Since then I've set up several home networks for friends and family (I'm the local Linux nerd now!). At home, I use an AMD 350 box I bought after my initial PC for centralizing services such as NIS, NFS, and soon AFS with replace NFS. The Cyrix still routes the internal network that my roommates and I use, but I code and compile on a Dual 450 Intel machine that I picked up cheap from a computer show two years ago. Of course now I'm coding on a new IBM ThinkPad T23! Almost too many computers!
The call of the Linux Scholar Challenge
In September 2001, I enrolled in the graduate operating system class at Clarkson; it was a great class. We read weekly journals on varied topics in operating systems and we discussed and debated things like mach, amoeba, and grapevine. There were 6 students in the class, and, as a part of our final projects, we entered our work in the Challenge.
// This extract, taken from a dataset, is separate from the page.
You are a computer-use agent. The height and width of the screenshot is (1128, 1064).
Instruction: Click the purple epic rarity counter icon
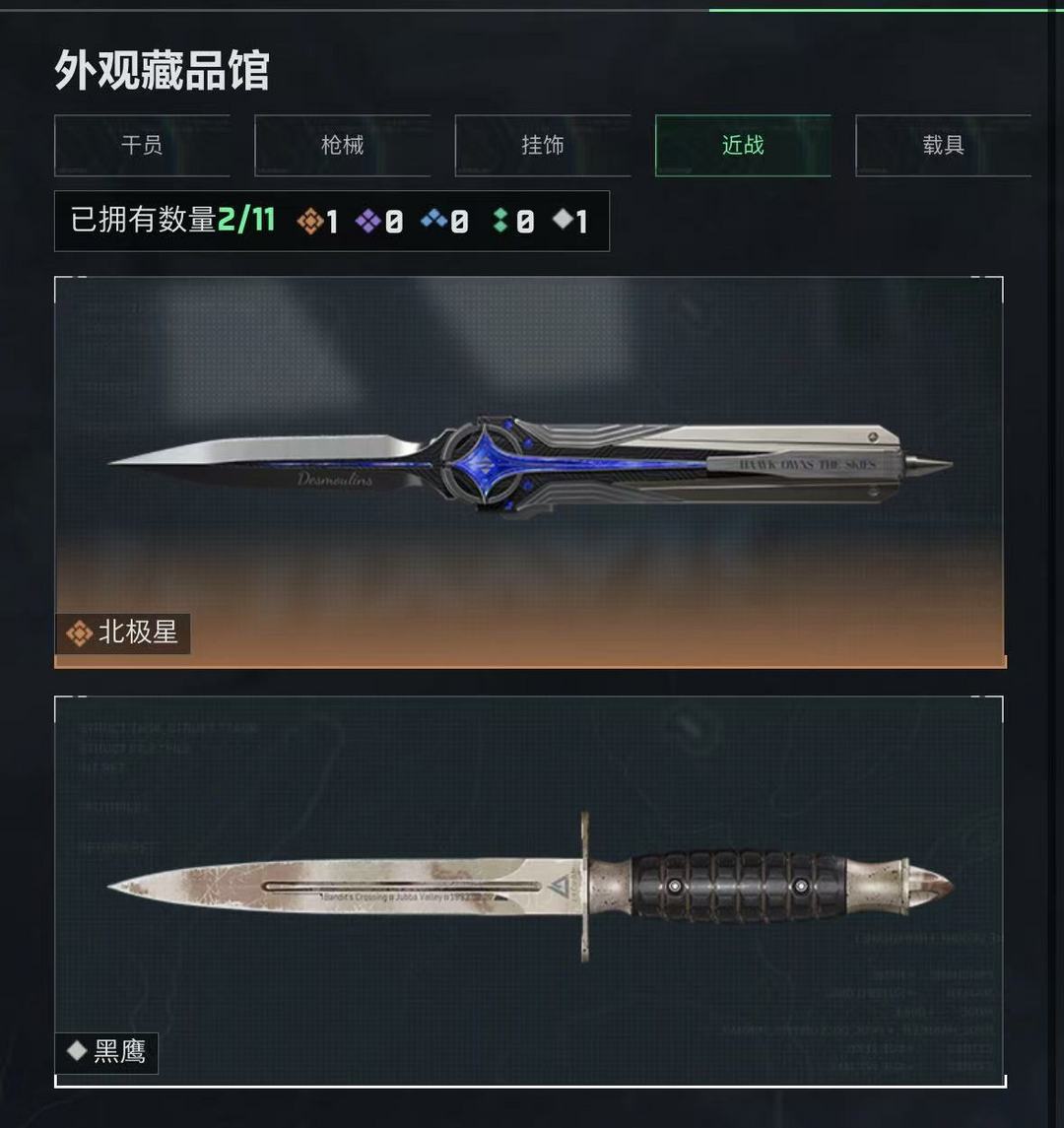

As you can see from his comment in the code sample below, Linus Torvalds mentions creating a full-fledged user tracking system. I found this comment when I was doing some hacking in the kernel for my first operating systems class, and I remembered it because I thought it would be a neat project. As luck would have it, I got a chance to code up the idea for the graduate operating systems class and enter it in the Challenge.
The project concept itself is really quite simple. As you know, users occupy a certain amount of resources; things like memory, CPU time, file locks, and sockets. Originally the goal of resource tracking was to preserve the system by preventing users from allocating more resources than the system could afford. This meant strictly monitoring and limiting all resources. Now, however, resource tracking has evolved into a much more robust system that audits users as well as limiting them.
At first, diving into the Linux kernel may seem like a daunting task. There are many files and thousands of lines of code that control every aspect of your computer. Despite the lack of detailed comments, there are plenty of other sources of information about the kernel code. Given a small workspace, you can easily begin to understand a good portion of the kernel and how it works.
I started with the sched.h file, which is usually located in the $LINUX_SRC/include/linux/ directory where $LINUX_SRC is the base directory of your Linux source code, usually something like the /usr/src directory. I didn't make any changes to the task_struct structure; it already has everything we need to implement user tracking. It is shown below because the task_struct is very useful in determining resources that are attached to a process.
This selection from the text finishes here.